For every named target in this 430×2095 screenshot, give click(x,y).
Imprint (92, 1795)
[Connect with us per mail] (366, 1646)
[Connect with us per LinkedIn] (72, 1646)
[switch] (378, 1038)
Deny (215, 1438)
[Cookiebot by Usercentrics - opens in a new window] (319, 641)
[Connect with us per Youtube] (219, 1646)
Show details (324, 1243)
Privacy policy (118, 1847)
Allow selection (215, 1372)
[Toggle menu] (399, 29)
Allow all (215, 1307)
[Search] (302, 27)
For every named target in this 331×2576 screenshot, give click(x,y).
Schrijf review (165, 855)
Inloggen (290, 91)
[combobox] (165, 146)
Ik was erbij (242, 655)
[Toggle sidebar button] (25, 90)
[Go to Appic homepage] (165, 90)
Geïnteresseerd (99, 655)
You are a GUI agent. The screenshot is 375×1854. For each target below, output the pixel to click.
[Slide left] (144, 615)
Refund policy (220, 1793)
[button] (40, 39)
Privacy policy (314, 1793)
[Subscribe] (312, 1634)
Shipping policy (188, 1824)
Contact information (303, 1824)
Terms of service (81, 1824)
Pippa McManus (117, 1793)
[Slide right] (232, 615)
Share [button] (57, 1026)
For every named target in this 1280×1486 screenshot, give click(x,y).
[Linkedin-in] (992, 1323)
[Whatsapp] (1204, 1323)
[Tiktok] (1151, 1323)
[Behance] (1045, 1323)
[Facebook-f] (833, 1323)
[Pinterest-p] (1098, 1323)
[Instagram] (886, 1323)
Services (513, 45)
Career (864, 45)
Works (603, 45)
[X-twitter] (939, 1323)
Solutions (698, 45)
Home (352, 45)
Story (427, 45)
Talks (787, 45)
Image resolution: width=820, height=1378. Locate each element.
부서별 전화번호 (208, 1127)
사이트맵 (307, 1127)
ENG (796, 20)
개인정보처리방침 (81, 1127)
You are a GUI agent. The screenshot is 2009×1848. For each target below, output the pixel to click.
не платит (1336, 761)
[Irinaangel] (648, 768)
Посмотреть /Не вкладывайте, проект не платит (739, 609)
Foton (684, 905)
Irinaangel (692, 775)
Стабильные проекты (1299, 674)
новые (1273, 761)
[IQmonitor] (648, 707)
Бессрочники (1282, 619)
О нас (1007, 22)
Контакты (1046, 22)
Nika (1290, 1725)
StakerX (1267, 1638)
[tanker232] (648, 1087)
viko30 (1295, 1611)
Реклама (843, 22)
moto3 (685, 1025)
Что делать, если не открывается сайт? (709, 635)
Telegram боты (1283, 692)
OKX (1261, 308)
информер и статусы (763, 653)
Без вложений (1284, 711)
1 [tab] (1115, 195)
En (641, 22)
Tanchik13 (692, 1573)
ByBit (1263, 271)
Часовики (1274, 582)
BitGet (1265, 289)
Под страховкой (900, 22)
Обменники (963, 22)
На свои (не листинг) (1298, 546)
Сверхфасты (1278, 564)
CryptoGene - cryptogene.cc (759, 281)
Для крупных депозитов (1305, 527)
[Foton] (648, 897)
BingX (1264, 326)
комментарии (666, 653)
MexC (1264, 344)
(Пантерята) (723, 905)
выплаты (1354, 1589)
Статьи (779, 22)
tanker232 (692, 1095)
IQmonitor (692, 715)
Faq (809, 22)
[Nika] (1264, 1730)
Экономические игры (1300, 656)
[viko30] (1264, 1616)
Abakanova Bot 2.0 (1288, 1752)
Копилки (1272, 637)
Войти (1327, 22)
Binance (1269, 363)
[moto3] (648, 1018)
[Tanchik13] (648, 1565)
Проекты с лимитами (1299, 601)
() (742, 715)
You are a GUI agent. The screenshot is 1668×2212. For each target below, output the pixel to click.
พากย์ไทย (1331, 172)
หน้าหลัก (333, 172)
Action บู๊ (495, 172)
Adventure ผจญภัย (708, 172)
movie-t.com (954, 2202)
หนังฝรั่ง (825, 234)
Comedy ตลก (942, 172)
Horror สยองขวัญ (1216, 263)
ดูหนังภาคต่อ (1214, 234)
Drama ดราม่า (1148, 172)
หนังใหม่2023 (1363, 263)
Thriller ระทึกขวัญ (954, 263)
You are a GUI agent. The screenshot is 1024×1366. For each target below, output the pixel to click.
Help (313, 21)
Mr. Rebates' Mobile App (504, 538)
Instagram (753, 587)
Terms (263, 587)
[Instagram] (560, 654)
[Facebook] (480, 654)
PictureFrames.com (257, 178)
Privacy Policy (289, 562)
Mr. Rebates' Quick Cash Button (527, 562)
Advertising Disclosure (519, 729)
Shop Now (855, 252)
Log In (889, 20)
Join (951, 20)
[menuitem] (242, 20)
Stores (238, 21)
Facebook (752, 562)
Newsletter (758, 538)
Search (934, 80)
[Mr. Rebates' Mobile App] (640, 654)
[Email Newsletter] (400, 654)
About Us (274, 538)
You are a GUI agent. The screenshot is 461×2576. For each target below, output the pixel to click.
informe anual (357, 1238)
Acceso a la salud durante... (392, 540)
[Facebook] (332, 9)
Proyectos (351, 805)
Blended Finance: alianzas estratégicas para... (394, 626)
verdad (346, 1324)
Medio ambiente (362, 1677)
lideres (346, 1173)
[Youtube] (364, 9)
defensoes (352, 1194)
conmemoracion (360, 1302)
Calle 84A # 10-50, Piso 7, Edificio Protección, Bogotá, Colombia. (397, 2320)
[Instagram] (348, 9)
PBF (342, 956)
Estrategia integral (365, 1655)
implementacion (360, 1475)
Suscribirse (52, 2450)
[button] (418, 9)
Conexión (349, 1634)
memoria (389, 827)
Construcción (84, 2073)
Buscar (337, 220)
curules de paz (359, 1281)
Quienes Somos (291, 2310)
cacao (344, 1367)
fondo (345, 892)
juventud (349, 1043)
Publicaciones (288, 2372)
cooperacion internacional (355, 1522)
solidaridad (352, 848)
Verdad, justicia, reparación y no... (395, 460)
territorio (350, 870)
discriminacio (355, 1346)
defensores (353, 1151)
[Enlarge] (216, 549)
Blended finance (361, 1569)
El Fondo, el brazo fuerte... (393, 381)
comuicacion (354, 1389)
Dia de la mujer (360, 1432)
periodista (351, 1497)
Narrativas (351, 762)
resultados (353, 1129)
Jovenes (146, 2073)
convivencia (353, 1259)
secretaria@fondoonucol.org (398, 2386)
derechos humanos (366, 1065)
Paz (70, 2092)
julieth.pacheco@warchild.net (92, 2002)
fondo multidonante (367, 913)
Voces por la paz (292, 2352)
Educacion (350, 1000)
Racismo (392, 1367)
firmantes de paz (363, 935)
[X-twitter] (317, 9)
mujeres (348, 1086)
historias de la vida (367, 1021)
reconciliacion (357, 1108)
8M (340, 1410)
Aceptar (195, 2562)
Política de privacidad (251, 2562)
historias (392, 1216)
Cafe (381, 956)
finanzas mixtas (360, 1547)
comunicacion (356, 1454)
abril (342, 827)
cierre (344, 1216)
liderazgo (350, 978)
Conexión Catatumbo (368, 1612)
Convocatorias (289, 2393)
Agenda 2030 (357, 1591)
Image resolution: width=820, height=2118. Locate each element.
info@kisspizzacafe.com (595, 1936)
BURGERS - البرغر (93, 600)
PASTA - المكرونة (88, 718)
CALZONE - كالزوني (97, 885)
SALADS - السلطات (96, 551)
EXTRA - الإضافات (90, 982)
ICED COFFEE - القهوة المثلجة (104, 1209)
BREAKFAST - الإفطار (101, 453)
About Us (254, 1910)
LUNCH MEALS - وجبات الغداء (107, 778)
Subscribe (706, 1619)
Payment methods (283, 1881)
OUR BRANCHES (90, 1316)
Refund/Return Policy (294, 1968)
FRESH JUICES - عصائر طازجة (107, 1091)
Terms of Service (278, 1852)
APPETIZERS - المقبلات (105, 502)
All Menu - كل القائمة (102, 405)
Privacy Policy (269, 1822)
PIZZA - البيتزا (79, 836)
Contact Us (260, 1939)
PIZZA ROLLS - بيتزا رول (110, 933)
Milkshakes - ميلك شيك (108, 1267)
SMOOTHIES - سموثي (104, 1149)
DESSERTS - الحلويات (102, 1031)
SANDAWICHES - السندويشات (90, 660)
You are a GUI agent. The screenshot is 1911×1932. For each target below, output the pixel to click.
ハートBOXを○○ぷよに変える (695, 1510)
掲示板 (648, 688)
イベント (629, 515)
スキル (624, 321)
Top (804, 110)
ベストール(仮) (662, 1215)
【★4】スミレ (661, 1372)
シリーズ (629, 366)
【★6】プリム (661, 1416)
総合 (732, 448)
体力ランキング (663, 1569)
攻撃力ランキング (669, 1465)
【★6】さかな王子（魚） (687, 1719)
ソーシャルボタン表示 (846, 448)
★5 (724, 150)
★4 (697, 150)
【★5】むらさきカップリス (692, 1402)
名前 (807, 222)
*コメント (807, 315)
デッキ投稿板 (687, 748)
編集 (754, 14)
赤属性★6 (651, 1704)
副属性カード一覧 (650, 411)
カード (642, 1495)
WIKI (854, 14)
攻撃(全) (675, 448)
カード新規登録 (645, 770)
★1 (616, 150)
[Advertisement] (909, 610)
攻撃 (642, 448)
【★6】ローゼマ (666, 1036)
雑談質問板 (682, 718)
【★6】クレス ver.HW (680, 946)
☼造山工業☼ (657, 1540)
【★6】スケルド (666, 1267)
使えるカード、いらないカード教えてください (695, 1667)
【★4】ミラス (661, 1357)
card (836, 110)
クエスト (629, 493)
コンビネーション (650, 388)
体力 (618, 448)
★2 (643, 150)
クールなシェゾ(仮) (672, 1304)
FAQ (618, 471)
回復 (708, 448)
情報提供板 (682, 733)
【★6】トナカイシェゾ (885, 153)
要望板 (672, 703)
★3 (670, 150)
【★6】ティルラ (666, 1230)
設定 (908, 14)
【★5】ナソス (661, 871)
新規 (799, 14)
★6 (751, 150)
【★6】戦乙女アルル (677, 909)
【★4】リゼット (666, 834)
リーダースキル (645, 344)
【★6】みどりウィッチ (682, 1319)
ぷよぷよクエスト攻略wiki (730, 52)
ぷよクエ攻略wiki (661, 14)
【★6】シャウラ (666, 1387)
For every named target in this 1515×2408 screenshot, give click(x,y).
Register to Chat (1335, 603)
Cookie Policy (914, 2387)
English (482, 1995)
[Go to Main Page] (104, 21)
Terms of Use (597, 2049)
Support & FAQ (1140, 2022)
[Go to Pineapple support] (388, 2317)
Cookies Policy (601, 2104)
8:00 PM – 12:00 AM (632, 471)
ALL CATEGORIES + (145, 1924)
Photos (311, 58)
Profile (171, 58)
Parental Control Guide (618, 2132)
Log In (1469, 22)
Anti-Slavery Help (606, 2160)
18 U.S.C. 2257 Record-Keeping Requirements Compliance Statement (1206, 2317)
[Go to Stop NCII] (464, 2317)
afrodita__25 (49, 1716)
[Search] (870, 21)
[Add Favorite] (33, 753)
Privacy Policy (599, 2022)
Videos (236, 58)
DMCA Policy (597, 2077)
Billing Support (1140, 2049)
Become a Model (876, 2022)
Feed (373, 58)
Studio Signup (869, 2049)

______________________________

WORK REQUEST: A verbatim transcription is needed of the lines above, starting at the line with "Privacy Policy (289, 562)" and ending at the line with "firmantes de paz (363, 935)", both included, and of nothing else.

YOUR RESPONSE:
Privacy Policy (289, 562)
Mr. Rebates' Quick Cash Button (527, 562)
Advertising Disclosure (519, 729)
Shop Now (855, 252)
Log In (889, 20)
Join (951, 20)
[menuitem] (242, 20)
Stores (238, 21)
Facebook (752, 562)
Newsletter (758, 538)
Search (934, 80)
[Mr. Rebates' Mobile App] (640, 654)
[Email Newsletter] (400, 654)
About Us (274, 538)
You are a GUI agent. The screenshot is 461×2576. For each target below, output the pixel to click.
informe anual (357, 1238)
Acceso a la salud durante... (392, 540)
[Facebook] (332, 9)
Proyectos (351, 805)
Blended Finance: alianzas estratégicas para... (394, 626)
verdad (346, 1324)
Medio ambiente (362, 1677)
lideres (346, 1173)
[Youtube] (364, 9)
defensoes (352, 1194)
conmemoracion (360, 1302)
Calle 84A # 10-50, Piso 7, Edificio Protección, Bogotá, Colombia. (397, 2320)
[Instagram] (348, 9)
PBF (342, 956)
Estrategia integral (365, 1655)
implementacion (360, 1475)
Suscribirse (52, 2450)
[button] (418, 9)
Conexión (349, 1634)
memoria (389, 827)
Construcción (84, 2073)
Buscar (337, 220)
curules de paz (359, 1281)
Quienes Somos (291, 2310)
cacao (344, 1367)
fondo (345, 892)
juventud (349, 1043)
Publicaciones (288, 2372)
cooperacion internacional (355, 1522)
solidaridad (352, 848)
Verdad, justicia, reparación y no... (395, 460)
territorio (350, 870)
discriminacio (355, 1346)
defensores (353, 1151)
[Enlarge] (216, 549)
Blended finance (361, 1569)
El Fondo, el brazo fuerte... (393, 381)
comuicacion (354, 1389)
Dia de la mujer (360, 1432)
periodista (351, 1497)
Narrativas (351, 762)
resultados (353, 1129)
Jovenes (146, 2073)
convivencia (353, 1259)
secretaria@fondoonucol.org (398, 2386)
derechos humanos (366, 1065)
Paz (70, 2092)
julieth.pacheco@warchild.net (92, 2002)
fondo multidonante (367, 913)
Voces por la paz (292, 2352)
Educacion (350, 1000)
Racismo (392, 1367)
firmantes de paz (363, 935)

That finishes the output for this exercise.